Les horaires de diffusion sont également un facteur aggravant : la majorité de ces messages est diffusée entre 19h et 22h, période où plus de 20 % des enfants sont exposés à la télévision. Internet, de plus en plus utilisé par les adolescents, devient également un canal privilégié pour ces messages. Or, à ce jour, il n’existe aucune régulation systématique et contraignante pour limiter l’exposition des mineurs à ce type de contenu sur les plateformes numériques.
Les investissements publicitaires restent importants : en 2018, près de 1,1 milliard d’euros ont été consacrés à la promotion des produits alimentaires, dont près de la moitié concernait des produits de qualité nutritionnelle défavorable.

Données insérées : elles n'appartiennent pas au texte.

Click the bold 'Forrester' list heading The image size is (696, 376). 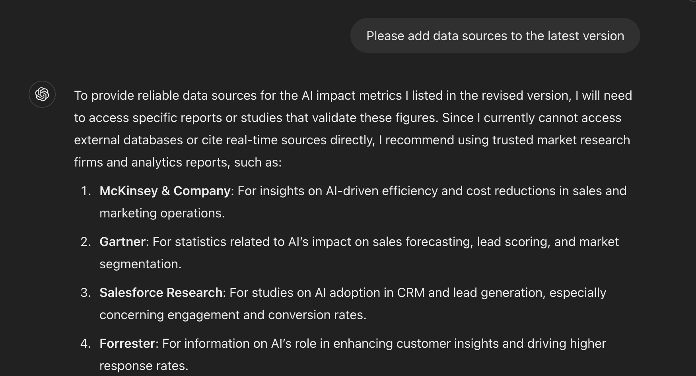[x=127, y=344]
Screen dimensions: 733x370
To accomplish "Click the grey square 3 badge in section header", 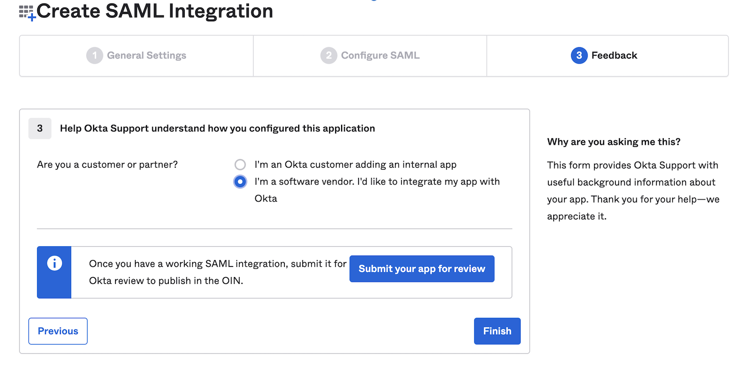I will coord(40,128).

Les recommandations des professionnels de santé
Les professionnels de santé appellent depuis plusieurs années à une limitation stricte de l’exposition des enfants à la publicité alimentaire. Ce positionnement est fondé sur des données scientifiques solides qui montrent que l’exposition régulière à des messages promouvant des produits à forte densité énergétique influence non seulement la consommation immédiate, mais aussi les préférences alimentaires, le rapport à la faim, et même les demandes formulées aux parents.
Les enfants ne disposant pas encore de la maturité nécessaire pour évaluer de manière critique ces contenus, ils sont particulièrement vulnérables. Selon Anne-Juliette Serry, responsable de l’unité nutrition et activité physique à Santé publique France, "l’exposition répétée à ces publicités renforce les préférences pour des produits peu équilibrés et favorise leur consommation au détriment des aliments plus sains".

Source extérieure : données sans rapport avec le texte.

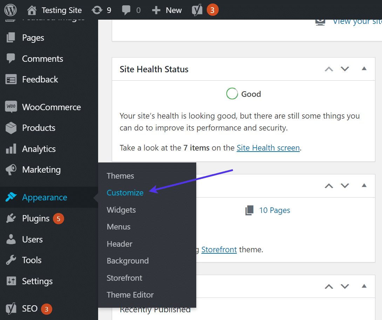382x320 pixels.
Task: Click the WordPress logo in the toolbar
Action: point(10,9)
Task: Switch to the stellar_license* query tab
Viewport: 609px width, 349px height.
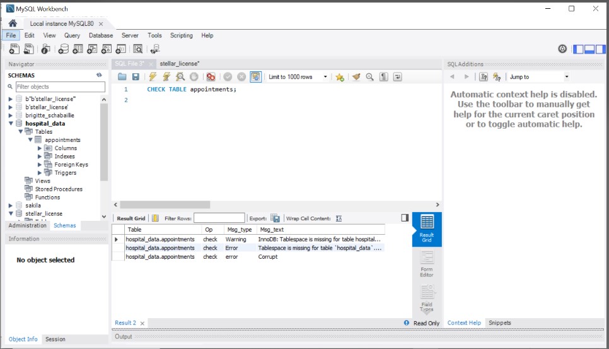Action: 180,64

L’Organisation mondiale de la santé (OMS) recommande depuis 2010 que les pays membres encadrent sévèrement le marketing destiné aux enfants, en particulier pour les aliments à faible valeur nutritionnelle. Plusieurs pays ont pris des mesures concrètes en ce sens, notamment le Canada et le Royaume-Uni, qui mettra en œuvre une interdiction de ces publicités sur les chaînes télévisées et les plateformes en ligne dès octobre 2025, entre 5h30 et 21h.
Une régulation encore limitée en France
En France, il n’existe actuellement aucune interdiction légale globale des publicités alimentaires à destination des enfants. Les chaînes du service public ont volontairement limité ces diffusions dans les programmes jeunesse, mais cela ne concerne qu’une infime partie des contenus effectivement consommés par les jeunes téléspectateurs.
L’Autorité de régulation de la communication audiovisuelle et numérique (Arcom) s’appuie sur des chartes de bonnes pratiques, signées par les industriels et les diffuseurs, pour limiter la portée de ces campagnes. Toutefois, ces engagements ne sont ni contraignants ni systématiquement contrôlés.
De nombreuses voix dans le secteur de la santé publique réclament une intervention plus ferme du législateur, en s’appuyant notamment sur des outils comme le Nutri-Score pour catégoriser les produits pouvant ou non faire l’objet de promotion à destination des mineurs.